Home • Formats

Data Formats

voice2json strives to use only common data formats, preferably text-based. Some artifacts generated during training, such as your language model, are even usable by other speech systems.


voice2json expects 16-bit 16Khz mono audio as input. When WAV data is provided in a different format, it is automatically converted with sox.


The transcribe-wav command produces JSON in the following format:

    "text": "transcription text",
    "transcribe_seconds": 0.123,
    "wav_name": "test.wav",
    "wav_seconds": 1.456



The recognize-intent command produces JSON in the following format:

    "intent": {
        "name": "NameOfIntent",
        "confidence": 1.0
    "entities": [
        { "entity": "entity_1", "value": "value_1", "raw_value": "value_1",
          "start": 0, "end": 1, "raw_start": 0, "raw_end": 1 },
        { "entity": "entity_2", "value": "value_2", "raw_value": "value_2",
          "start": 0, "end": 1, "raw_start": 0, "raw_end": 1 }
    "slots": {
        "entity_1": "value_1",
        "entity_2": "value_2"
    "text": "transcription text with substitutions",
    "raw_text": "transcription text without substitutions",
    "tokens": ["transcription", "text", "with", "substitutions"],
    "raw_tokens": ["transcription", "text", "without", "substitutions"],
    "recognize_seconds": 0.001


Pronunciation Dictionaries

Dictionaries are expected in plaintext, with the following format:

word1 P1 P2 P3
word2 P1 P4 P5

Each line starts with a word and, after some whitespace, a list of phonemes are given (separated by whitespace). These phonemes must match what the acoustic model was trained to recognize.
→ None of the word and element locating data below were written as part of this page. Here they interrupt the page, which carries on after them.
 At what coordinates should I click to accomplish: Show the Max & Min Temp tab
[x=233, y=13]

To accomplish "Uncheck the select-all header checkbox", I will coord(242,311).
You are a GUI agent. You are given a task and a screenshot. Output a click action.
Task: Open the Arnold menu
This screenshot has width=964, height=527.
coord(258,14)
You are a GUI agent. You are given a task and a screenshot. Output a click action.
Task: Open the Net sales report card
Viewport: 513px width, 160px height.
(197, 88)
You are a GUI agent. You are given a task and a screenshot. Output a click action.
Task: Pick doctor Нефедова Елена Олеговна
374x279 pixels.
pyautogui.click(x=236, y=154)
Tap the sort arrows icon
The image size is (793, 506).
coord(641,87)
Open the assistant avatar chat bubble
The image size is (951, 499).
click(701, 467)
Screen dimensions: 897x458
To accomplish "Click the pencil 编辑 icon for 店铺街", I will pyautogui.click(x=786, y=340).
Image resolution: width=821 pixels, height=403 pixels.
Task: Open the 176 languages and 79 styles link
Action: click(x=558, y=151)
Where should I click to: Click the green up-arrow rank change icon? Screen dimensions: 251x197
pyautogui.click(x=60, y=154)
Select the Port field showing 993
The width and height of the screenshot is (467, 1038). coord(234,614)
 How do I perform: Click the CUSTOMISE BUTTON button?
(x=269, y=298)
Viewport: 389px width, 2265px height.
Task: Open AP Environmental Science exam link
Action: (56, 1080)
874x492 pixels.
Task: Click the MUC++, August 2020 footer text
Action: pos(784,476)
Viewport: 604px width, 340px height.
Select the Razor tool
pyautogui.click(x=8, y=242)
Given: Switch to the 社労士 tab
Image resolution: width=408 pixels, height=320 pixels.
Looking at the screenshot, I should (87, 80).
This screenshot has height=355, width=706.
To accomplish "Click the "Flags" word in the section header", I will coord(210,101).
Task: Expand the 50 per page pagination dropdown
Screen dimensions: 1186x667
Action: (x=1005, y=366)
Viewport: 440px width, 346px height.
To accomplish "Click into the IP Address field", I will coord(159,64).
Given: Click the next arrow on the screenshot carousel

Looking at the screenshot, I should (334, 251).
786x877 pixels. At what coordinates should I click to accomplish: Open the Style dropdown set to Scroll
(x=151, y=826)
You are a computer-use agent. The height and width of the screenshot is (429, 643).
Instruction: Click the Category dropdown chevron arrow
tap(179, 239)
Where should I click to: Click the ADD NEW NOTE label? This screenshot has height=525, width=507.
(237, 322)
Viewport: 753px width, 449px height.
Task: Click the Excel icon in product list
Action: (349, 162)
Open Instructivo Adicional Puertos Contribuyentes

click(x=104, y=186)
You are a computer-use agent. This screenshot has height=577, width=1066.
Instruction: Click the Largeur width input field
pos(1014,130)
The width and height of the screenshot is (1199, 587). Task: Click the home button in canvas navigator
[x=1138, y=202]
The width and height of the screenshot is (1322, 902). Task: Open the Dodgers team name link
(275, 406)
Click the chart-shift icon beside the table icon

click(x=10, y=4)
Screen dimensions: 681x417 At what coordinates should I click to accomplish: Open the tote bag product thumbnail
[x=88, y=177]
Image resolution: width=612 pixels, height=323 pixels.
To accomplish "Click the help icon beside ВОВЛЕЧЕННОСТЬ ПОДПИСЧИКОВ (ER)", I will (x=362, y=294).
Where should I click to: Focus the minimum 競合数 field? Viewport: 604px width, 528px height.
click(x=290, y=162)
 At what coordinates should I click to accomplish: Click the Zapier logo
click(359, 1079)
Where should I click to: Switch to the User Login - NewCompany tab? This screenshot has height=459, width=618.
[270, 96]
Multiple pronunciations for the same word are possible, and may optionally contain an index:

word P1 P2 P3
word(1) P2 P2 P3
word(2) P3 P2 P3

A voice2json profile will typically contain 3 dictionaries:

  1. base_dictionary.txt
    • A large, pre-built dictionary with most of the words in a given language
  2. custom_words.txt
    • A small, user-defined dictionary with custom words or pronunciations
  3. dictionary.txt
    • Contains exactly the vocabulary needed for a profile
    • Automatically generated by train-profile

Language Models

Language models must be in plaintext ARPA format.

A voice2json profile will typically contain 2 language models:

  1. base_language_model.txt
  2. language_model.txt
    • Summarizes the valid voice commands for a profile
    • Automatically generated by train-profile

When using DeepSpeech, language models are automatically converted to binary format using KenLM.

Grapheme To Phoneme Models

A grapheme-to-phoneme (g2p) model helps guess the pronunciations of words outside of the dictionary. These models are trained on each profile’s base_dictionary.txt file using phonetisaurus and saved in the OpenFST binary format.

G2P prediction can also be done using transformer models.

Phoneme Maps

Each profile contains one or more text files that contains a mapping from the phonemes present in the profile’s pronunciation dictionaries to either eSpeak (espeak_phonemes.txt) or MaryTTS (marytts_phonemes.txt). The format is simple:

S1 D1
S2 D2

where S1 is a source dictionary phoneme and D1 is a destination eSpeak/MaryTTS phoneme. These mappings are produced manually, and may not be perfect. The goal is to help users hear how the speech recognizer is expecting a word to be pronounced and to control how words are spoken.